Copyright © 2022 Jiao Wang et al.

Entities:  

Year:  2022        PMID: 35958295      PMCID: PMC9357810          DOI: 10.1155/2022/7845108

Source DB:  PubMed          Journal:  Cardiol Res Pract        ISSN: 2090-0597            Impact factor:   1.990


1. Introduction

In recent years, the prevalence and mortality of coronary heart disease in China have been on the rise, and the control of related risk factors is limited [1, 2]. Percutaneous coronary intervention (PCI) is an important treatment for coronary heart disease [3]; however, intrastent restenosis (ISR) after PCI seriously affects the efficacy of PCI and prognosis. The incidence of ISR after metal bare stent (BMS) implantation is 15%–30%, and the widespread use of drug-eluting stents (DES) has reduced the incidence of ISR to 5%–10% [4], but this problem has not been completely solved. Therefore, it has become an urgent task to explore the risk factors for ISR and prevent them. Xinjiang is a multiethnic region with a high incidence of coronary heart disease.

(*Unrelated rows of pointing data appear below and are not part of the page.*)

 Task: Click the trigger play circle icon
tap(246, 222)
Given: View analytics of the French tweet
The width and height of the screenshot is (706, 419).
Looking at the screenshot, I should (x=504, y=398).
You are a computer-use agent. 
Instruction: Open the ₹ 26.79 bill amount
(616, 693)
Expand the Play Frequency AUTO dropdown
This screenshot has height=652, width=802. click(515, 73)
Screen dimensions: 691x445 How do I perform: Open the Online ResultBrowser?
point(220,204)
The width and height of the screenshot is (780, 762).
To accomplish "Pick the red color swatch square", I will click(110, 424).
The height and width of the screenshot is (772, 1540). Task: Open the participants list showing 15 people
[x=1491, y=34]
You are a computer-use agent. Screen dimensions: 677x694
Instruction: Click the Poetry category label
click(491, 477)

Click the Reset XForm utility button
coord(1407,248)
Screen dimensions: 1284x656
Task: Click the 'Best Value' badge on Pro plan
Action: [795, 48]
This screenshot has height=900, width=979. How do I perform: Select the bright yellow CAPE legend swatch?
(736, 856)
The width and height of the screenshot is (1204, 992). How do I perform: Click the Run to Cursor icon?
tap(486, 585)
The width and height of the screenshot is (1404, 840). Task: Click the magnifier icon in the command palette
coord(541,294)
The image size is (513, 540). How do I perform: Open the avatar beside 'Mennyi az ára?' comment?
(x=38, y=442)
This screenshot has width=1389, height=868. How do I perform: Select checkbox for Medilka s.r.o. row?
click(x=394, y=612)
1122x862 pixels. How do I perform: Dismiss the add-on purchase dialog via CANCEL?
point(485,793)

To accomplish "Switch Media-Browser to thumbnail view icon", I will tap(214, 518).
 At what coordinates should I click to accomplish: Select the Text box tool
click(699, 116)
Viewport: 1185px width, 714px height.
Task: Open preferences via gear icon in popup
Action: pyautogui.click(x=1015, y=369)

Existing studies have shown that [5-7] the prevalence and mortality of coronary heart disease in those of Uygur descent in Xinjiang are higher than those of the local Han population; in addition, the incidence of three-vessel disease is higher among Uygur patients. Furthermore, the risk factors for ISR may vary among different ethnic groups. This study was a case-control study. We retrospectively analysed the general clinical data, laboratory test results, and coronary artery lesions of 345 Han and 127 Uygur patients with coronary heart disease after PCI. The patients were divided into two groups according to the occurrence of ISR. The aim of this study was to explore the clinical characteristics and risk factors for ISR in Han and Uygur patients and to explore the predictive value of these risk factors for ISR to provide a theoretical basis for the clinical prevention of ISR.

2. Materials and Methods

2.1. Patients

From January 2019 to February 2020, a total of 3425 patients were hospitalized in the Heart Center of the First Affiliated Hospital of Xinjiang Medical University who underwent PCI and successfully implanted DES. Among them, 472 patients who came to the hospital for reexamination of coronary angiography 8–18 months after surgery were selected as the research subjects. Among the study subjects, 122 had ISR (92 Han patients and 30 Uygur patients) and 350 did not have ISR (253 Han patients and 97 Uygur patients). The ISR rate was 26.67% for the Han patients and 23.62% for the Uygur patients.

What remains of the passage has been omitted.